Đorđe Zagla (Ђорђе Загла; 17XX–1847) was a Serbian revolutionary commander active in the First Serbian Uprising (1804–13), mostly around Smederevo.

Zagla was born in "Blace in Macedonia", and settled in Smederevo with his three brothers Dimitrije, Pavle and Todor in 1804 following the outbreak of the uprising against the Dahije. He quickly became a buljubaša (captain), the top one in Smederevo, under the command of Vujica Vulićević. When Smederevo was organized into a special administrative unit in Revolutionary Serbia, put under Vule Kolarac, Zagla continued as the top buljubaša under him.

Zagla proved heroic, distinguishing himself in many battles, with many wounds, especially at Suvodol (10 June 1809) where he harassed the "Turk" troops alongside his commander Vule Kolarac. He was wounded in the stomach but survived. Following the suppression of the uprising and return of Ottoman rule (1813), Zagla and his brothers moved to Sremska Mitrovica (Habsburg territory) where they traded, but he was unsuccessful. Upon the Second Serbian Uprising (1815) under Miloš Obrenović, Zagla returned to Serbia and lived in Belgrade where he was respected and received a state pension. He died on 30 November 1847 and was buried at St. Mark's Church, Belgrade.

Records from a collection
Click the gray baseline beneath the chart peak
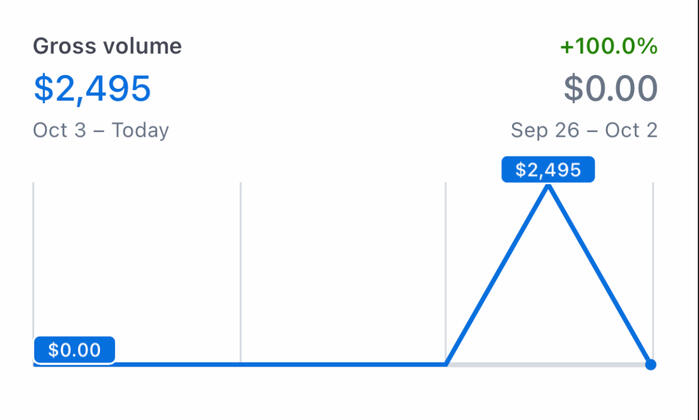click(548, 365)
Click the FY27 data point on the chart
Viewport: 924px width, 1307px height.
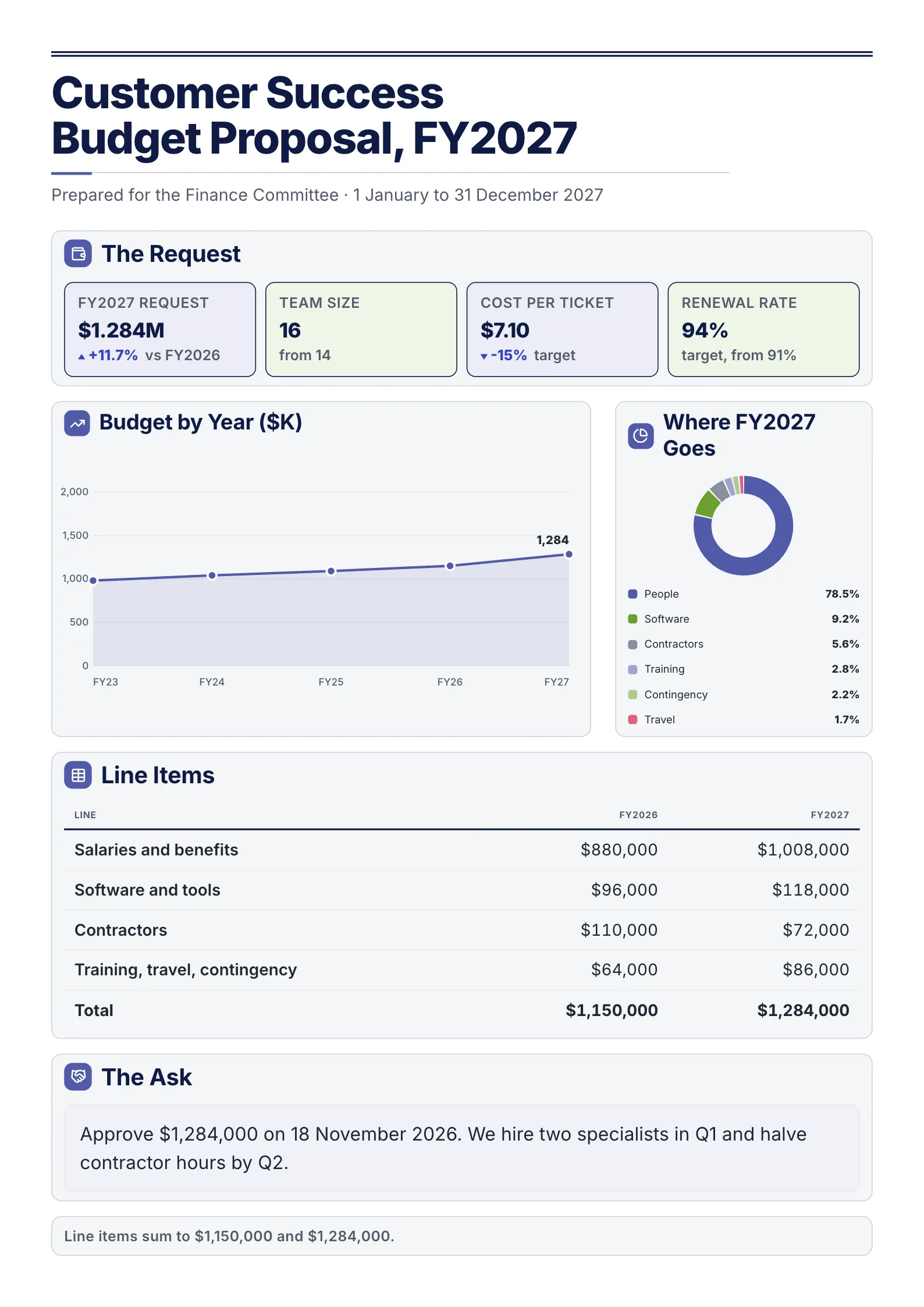click(569, 555)
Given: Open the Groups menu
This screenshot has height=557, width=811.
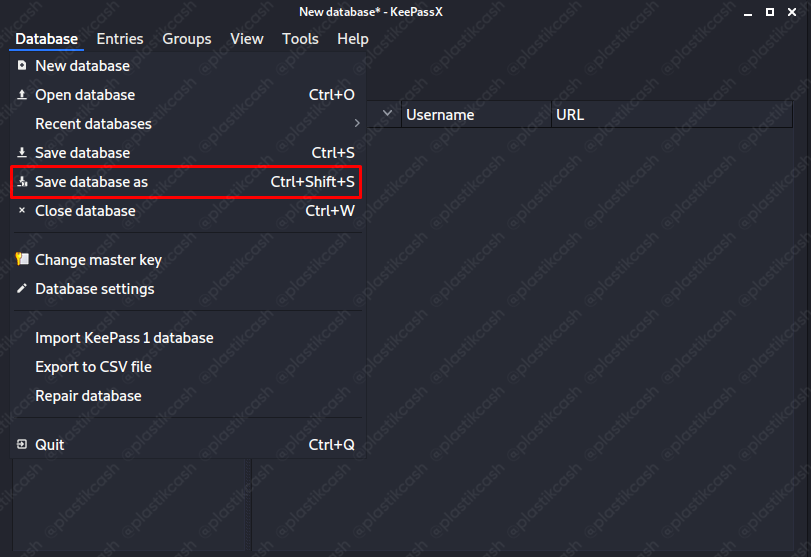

PROBLEM 1
From the text on Đorđe Zagla, write out the part that opens with the words containing "Zagla was born" and closes with "buljubaša under him.".
PROBLEM 2
List every person named in the text on Đorđe Zagla, not counting Zagla himself.

WRITTEN REPLY 1
Zagla was born in "Blace in Macedonia", and settled in Smederevo with his three brothers Dimitrije, Pavle and Todor in 1804 following the outbreak of the uprising against the Dahije. He quickly became a buljubaša (captain), the top one in Smederevo, under the command of Vujica Vulićević. When Smederevo was organized into a special administrative unit in Revolutionary Serbia, put under Vule Kolarac, Zagla continued as the top buljubaša under him.

WRITTEN REPLY 2
Dimitrije, Pavle, Todor, Vujica Vulićević, Vule Kolarac, Miloš Obrenović